The European People's Party Group (EPP Group) is a centre-right political group of the European Parliament consisting of deputies (MEPs) from the member parties of the European People's Party (EPP). Sometimes it also includes independent MEPs and/or deputies from unaffiliated national parties. The EPP Group comprises politicians of Christian-democratic, conservative and liberal-conservative orientation.

The European People's Party was officially founded as a European political party in 1976. However, the European People's Party Group in the European Parliament has existed in one form or another since June 1953, from the Common Assembly of the European Coal and Steel Community, making it one of the oldest European-level political groups. It has been the largest political group in the European Parliament since 1999.

History
The Common Assembly of the European Coal and Steel Community (the predecessor of the present day European Parliament) first met on 10 September 1952 and the first Christian Democratic Group was unofficially formed the next day, with Maan Sassen as president. The group held 38 of the 78 seats, two short of an absolute majority. On 16 June 1953 the Common Assembly passed a resolution enabling the official formation of political groups, and on 23 June 1953 the constituent declaration of the group was published and the group was officially formed.

The Christian Democrat group was the biggest group at formation, but as time wore on, it lost support and was the second-biggest group by the time of the 1979 elections. As the European Community expanded into the European Union, the dominant centre-right parties in the new member states were not necessarily Christian democratic, and the EPP (European People's Party, the pan-continental political party founded in 1976, to which all group members are now affiliated) feared being sidelined. To counter this, the EPP expanded its remit to cover the centre-right regardless of tradition and pursued a policy of integrating liberal-conservative parties.

Target position records:
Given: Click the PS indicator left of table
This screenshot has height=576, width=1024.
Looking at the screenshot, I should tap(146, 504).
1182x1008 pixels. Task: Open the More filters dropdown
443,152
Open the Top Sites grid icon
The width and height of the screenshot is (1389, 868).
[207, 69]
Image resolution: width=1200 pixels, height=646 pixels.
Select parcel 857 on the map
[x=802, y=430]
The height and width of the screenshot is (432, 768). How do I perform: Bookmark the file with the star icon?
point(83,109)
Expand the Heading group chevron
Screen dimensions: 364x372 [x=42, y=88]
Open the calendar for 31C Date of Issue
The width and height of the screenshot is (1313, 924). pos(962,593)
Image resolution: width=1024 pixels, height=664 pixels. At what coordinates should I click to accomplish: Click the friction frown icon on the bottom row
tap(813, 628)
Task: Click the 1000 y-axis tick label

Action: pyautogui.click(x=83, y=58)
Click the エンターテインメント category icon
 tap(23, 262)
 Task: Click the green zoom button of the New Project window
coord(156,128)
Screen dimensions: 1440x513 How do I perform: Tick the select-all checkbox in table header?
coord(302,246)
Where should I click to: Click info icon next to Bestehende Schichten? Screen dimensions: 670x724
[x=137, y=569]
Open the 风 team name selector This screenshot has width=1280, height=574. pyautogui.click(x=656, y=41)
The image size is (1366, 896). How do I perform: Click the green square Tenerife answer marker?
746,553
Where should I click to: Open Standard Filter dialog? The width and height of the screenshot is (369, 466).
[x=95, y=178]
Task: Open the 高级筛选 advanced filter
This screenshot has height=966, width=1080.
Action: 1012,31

** Requirements **
a) According to the EPP Group text, how many seats did the first Christian Democratic Group hold in the Common Assembly?
b) Resume the EPP Group text, picking up right after its final sentence.

** Set of answers **
a) It held 38 of the 78 seats, two short of an absolute majority.

b)
This policy led to Greek New Democracy and Spanish People's Party MEPs joining the EPP Group. The British Conservative Party and Danish Conservative People's Party tried to maintain a group of their own, named the European Democrats (ED), but lack of support and the problems inherent in maintaining a small group forced ED's collapse in the 1990s, and its members crossed the floor to join the EPP Group. The parties of these MEPs also became full members of the EPP (with the exception of the British Conservative Party, which did not join) and this consolidation process of the European centre-right continued during the 1990s with the acquisition of members from the Italian party Forza Italia. However, the consolidation was not unalloyed and a split emerged with the Eurosceptic MEPs who congregated in a subgroup within the Group, also called the European Democrats (ED).

Nevertheless, the consolidation held through the 1990s, assisted by the group being renamed the European People's Party – European Democrats (EPP-ED) Group, and after the 1999 European elections the EPP-ED reclaimed its position as the largest group in the Parliament from the Party of European Socialists (PES) Group.

Size was not enough, however: the group did not have a majority. It continued therefore to engage in the Grand Coalition (a coalition with the PES Group, or occasionally the Liberals) to generate the majorities required by the cooperation procedure under the Single European Act.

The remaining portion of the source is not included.